ECLI:NL:CRVB:2007:AZ7602
Centrale Raad van Beroep
- Hoger beroep
- R.C. Schoemaker
- G. van der Wiel
- N.J. van Vulpen-Grootjans
- Rechtspraak.nl
Oplegging van volledige arbeidsverplichtingen in het kader van bijstandsuitkering na GGD-advies
In deze zaak gaat het om een hoger beroep van een appellant die een bijstandsuitkering ontvangt op basis van de Wet werk en bijstand (WWB). Het College van burgemeester en wethouders van de gemeente heeft een heronderzoek ingesteld naar de arbeidsmogelijkheden van de appellant, waarbij advies is gevraagd aan de GGD Oostelijk Zuid-Limburg. De GGD concludeerde dat de appellant arbeidsgeschikt is, met enkele beperkingen. Op basis van dit advies heeft het College de appellant volledige arbeidsverplichtingen opgelegd, wat door de rechtbank als een impliciete weigering om ontheffing te verlenen is gekwalificeerd. De appellant heeft hiertegen bezwaar gemaakt, maar dit werd ongegrond verklaard.

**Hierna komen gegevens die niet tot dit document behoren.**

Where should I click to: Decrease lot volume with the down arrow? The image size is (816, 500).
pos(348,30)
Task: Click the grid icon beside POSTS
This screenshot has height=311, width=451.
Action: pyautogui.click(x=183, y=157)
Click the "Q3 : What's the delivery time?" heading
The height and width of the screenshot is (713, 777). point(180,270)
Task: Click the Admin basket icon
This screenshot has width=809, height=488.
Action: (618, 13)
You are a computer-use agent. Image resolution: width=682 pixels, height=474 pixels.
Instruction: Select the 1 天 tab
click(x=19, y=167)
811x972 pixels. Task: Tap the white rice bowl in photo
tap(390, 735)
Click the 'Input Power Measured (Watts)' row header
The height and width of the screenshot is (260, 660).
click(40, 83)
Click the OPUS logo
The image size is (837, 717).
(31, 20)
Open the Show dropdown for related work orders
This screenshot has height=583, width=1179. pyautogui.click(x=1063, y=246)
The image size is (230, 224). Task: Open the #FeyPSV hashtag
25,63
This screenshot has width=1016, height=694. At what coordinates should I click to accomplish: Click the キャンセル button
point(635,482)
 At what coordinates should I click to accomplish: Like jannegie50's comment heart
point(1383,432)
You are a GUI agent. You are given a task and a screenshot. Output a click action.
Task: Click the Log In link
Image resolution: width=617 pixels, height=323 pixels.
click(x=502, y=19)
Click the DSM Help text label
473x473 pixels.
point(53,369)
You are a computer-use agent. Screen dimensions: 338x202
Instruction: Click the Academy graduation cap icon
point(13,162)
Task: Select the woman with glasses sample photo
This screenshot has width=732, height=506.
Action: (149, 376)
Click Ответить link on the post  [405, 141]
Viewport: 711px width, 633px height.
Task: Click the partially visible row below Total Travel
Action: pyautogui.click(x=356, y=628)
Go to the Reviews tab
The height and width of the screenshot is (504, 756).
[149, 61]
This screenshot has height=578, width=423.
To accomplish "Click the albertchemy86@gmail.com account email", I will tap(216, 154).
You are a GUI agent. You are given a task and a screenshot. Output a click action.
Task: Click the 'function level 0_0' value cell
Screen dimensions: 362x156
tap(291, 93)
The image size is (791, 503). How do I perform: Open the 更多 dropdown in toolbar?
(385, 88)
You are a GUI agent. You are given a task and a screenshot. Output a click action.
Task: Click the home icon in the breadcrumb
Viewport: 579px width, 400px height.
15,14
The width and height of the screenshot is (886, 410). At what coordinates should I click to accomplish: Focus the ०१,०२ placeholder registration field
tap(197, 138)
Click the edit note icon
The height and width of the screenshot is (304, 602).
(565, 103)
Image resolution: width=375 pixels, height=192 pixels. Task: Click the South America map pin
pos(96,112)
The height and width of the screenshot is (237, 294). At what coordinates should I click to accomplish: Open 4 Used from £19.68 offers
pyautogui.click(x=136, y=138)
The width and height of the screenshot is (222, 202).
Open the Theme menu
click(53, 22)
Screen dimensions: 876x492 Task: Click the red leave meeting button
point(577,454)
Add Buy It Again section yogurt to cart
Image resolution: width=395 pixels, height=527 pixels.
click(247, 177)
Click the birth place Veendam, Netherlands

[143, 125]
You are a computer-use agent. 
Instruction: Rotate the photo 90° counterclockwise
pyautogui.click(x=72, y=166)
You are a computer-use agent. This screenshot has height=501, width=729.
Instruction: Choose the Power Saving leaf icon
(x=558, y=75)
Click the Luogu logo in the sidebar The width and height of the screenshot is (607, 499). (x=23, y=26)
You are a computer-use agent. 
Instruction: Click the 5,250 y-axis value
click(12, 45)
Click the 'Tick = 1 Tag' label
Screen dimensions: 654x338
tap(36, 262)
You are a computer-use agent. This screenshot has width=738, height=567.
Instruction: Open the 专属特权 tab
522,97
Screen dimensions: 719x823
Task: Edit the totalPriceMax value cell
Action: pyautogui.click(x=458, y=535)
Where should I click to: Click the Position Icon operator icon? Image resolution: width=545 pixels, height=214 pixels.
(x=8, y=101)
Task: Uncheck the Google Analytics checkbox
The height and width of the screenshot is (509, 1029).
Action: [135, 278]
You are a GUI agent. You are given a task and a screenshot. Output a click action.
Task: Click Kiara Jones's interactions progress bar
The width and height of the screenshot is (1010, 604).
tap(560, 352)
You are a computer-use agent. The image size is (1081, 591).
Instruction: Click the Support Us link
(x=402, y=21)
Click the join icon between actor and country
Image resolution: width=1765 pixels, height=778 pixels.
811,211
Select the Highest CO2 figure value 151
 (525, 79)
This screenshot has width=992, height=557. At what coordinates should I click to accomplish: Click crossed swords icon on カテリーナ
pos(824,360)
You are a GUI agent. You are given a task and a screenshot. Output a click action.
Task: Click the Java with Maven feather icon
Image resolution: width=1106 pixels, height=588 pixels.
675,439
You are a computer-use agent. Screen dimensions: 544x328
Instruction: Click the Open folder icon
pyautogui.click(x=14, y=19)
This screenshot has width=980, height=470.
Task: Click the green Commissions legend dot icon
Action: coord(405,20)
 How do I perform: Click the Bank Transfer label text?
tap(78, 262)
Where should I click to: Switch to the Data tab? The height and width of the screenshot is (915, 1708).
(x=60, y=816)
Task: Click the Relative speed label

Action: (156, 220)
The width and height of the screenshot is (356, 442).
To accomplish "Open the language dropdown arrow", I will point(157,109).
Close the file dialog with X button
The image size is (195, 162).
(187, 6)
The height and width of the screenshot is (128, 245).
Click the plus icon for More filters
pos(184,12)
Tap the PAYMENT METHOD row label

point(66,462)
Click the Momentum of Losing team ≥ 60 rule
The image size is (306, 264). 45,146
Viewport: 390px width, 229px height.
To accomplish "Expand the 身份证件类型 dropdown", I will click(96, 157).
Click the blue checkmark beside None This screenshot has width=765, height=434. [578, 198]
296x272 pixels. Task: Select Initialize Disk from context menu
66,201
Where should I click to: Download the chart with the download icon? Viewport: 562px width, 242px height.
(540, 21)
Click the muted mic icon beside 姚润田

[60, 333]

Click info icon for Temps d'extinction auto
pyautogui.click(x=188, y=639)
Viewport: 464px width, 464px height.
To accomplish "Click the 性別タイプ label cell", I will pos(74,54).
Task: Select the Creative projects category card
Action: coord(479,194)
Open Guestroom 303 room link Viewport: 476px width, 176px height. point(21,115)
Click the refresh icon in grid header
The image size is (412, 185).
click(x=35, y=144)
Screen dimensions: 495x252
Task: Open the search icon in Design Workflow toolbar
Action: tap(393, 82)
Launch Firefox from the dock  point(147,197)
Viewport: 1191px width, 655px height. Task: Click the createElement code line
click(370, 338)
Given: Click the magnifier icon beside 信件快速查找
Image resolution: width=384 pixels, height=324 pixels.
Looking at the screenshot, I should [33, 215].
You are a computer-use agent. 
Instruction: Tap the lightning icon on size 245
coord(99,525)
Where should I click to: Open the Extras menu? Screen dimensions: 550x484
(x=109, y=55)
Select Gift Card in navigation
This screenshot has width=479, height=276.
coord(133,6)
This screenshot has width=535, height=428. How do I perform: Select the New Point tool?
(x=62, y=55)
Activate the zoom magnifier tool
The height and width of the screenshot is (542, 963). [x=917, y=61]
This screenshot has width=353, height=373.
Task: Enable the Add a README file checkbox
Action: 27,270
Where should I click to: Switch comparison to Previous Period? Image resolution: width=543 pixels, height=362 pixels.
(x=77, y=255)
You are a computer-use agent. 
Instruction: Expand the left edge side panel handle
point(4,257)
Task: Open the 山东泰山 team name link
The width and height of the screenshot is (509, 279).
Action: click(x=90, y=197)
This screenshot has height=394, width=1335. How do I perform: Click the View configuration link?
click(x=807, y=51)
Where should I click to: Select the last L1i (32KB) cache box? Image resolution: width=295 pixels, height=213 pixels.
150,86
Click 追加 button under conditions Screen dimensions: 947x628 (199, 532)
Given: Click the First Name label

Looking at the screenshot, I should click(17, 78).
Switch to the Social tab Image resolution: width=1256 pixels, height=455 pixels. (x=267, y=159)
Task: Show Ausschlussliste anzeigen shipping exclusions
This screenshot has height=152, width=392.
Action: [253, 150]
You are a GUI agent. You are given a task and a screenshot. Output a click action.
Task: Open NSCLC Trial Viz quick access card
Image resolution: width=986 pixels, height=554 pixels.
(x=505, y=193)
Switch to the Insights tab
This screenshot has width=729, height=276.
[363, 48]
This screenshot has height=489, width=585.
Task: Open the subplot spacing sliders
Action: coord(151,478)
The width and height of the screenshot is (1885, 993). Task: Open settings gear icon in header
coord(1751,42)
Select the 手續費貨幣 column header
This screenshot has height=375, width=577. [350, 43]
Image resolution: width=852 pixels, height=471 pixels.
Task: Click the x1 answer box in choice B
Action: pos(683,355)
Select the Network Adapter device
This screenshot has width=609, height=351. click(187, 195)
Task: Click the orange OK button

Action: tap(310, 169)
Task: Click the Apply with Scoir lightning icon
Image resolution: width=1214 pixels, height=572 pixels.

De Centrale Raad van Beroep heeft de zaak beoordeeld en kwam tot de conclusie dat de rechtbank het besluit van het College terecht heeft gehandhaafd. De Raad oordeelde dat de rechtbank de impliciete weigering om ontheffing te verlenen correct heeft gekwalificeerd en dat er geen dringende redenen waren om de appellant van de arbeidsverplichtingen te ontheffen. De Raad benadrukte dat het feit dat er arbeidsbeperkingen zijn vastgesteld, niet betekent dat de appellant niet in staat is om arbeid te verrichten. De Raad bevestigde dat het College niet verplicht is om uitputtend aan te geven welke werkzaamheden de appellant nog kan verrichten, rekening houdend met zijn beperkingen.
De uitspraak werd gedaan door een meervoudige kamer van de Centrale Raad van Beroep, waarbij de voorzitter en de leden de beslissing in het openbaar hebben uitgesproken. De Raad zag geen aanleiding voor een veroordeling in de proceskosten en bevestigde de eerdere uitspraak van de rechtbank.